Non molto tempo fa, ho sistemato delle vecchie scatole contenenti i lavoretti che facevo a scuola per le feste natalizie. Tralasciando la descrizione dei pastrocchi realizzati e la dolcezza nel rivederli, sono rimasta colpita dal pensare a quanto, da bambina, il momento dei lavoretti di Natale mi rendesse felice. Mi ricordo usavamo i punteruoli, delle diavolerie anche pericolose con cui seguendo la linea del disegno a matita che avevi realizzato in precedenza sul cartoncino colorato scelto con cura, ne componevi una figura bucandolo. E poi ti sbizzarrivi spremendo i tubetti di colla glitterata a volontà ovunque ti capitasse, ci facevi a gara con le compagne di classe a chi alla fine aveva il risultato più scintillante che non somigliasse a una vomitata di colori senza senso.

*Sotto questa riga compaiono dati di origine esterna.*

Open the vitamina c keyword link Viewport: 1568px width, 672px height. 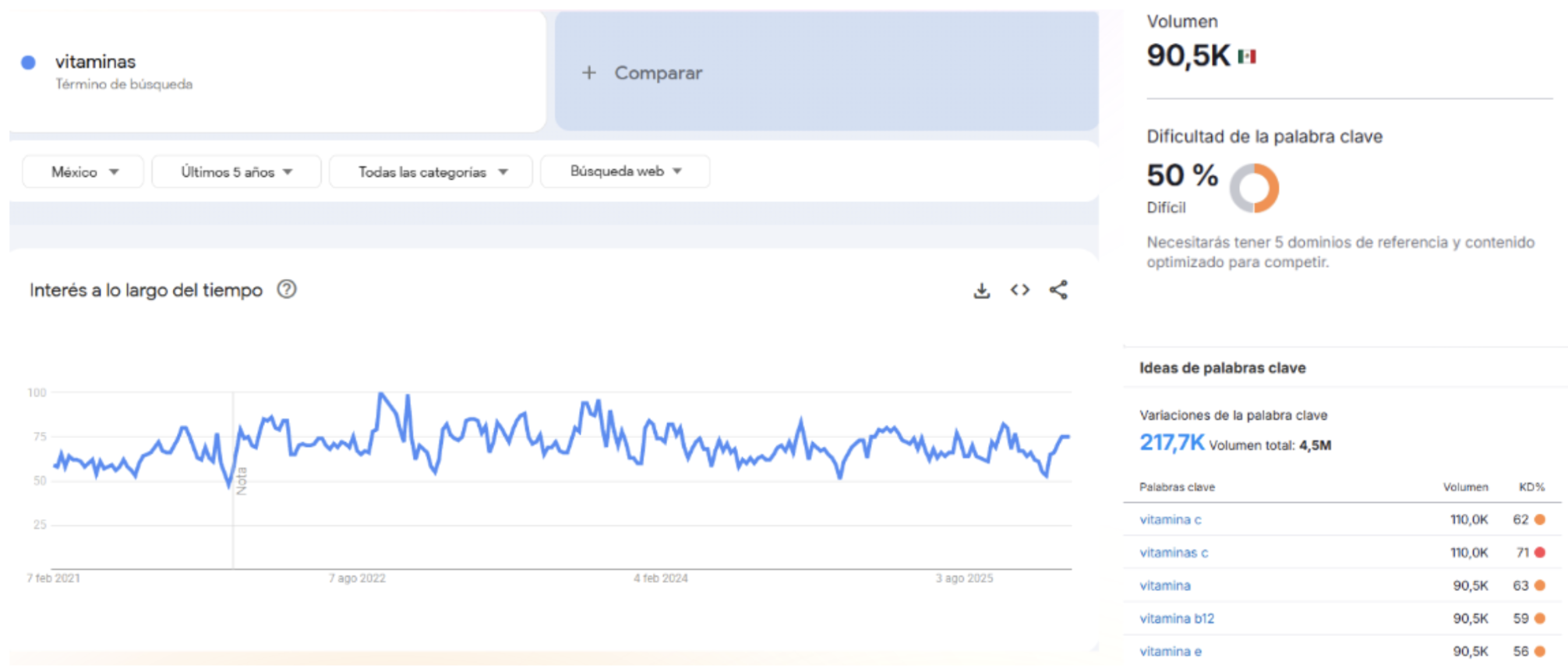pos(1170,519)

Ma la parte che mi provocava l’adrenalina non era presentare il pastrocchio ai miei genitori, bensì quello che c’era dietro appiccicato con la colla stick. La poesia di Natale. Quella che la maestra ci faceva ricopiare a mano e imparare a memoria. Perché? Beh, perché la sera di Natale, con tanto coraggio, bisognava recitarla rigorosamente davanti alla famiglia! Mi diverte pensare che quell’epoca sia volata via così in fretta e che bastasse così poco da bambina per sentirmi realizzata. Sono rimasta con quella scatola in mano e ho pensato a tutte quelle volte che mi sentivo così fiera di me leggendo quelle poche righe alla mia piccola ma grande famiglia e che ci crediate o no, quelle esibizioni me le ricordo ancora. Per me il Natale è anche questo, è ricordare quelli passati quando siamo stati di più, è soprattutto un momento per raccogliersi oggi, per rivedere vecchie foto o aprire vecchie scatole, apparecchiare con cura la tavola con le nuove meravigliose creazioni fatte a mano da mia madre (sì ora i lavoretti li fa lei per passione, altro che i miei pastrocchi), mangiare, bere, guardare i film di Natale che ogni anno da rito si devono rivedere, le musiche, le candele…la luce.

E allora poi forse ho trovato il senso. Era questo il messaggio che la mia maestra Ilaria per cinque anni di elementari ha voluto trasmetterci con il rito della poesia di Natale: dovevamo essere coraggiosi. E allora mi piace credere che quest’anno, anche se si è pensato metaforicamente ai lavoretti di Natale perché non abbiamo avuto il giusto tempo da dedicargli, c’è ancora spazio per la nostra arte poetica. Natale deriva proprio dal termine “nascita” e di fatto la vita partorisce di continuo e bisogna starle dietro, seguire il ritmo. Ogni giorno dobbiamo ricordare a noi stessi che ci vuole vita per amare la vita e, soprattutto, un grande coraggio per riuscirci. Più o meno lo stesso coraggio per leggere la poesia di Natale, per continuare a farlo nonostante tutto. Costi quel che costi.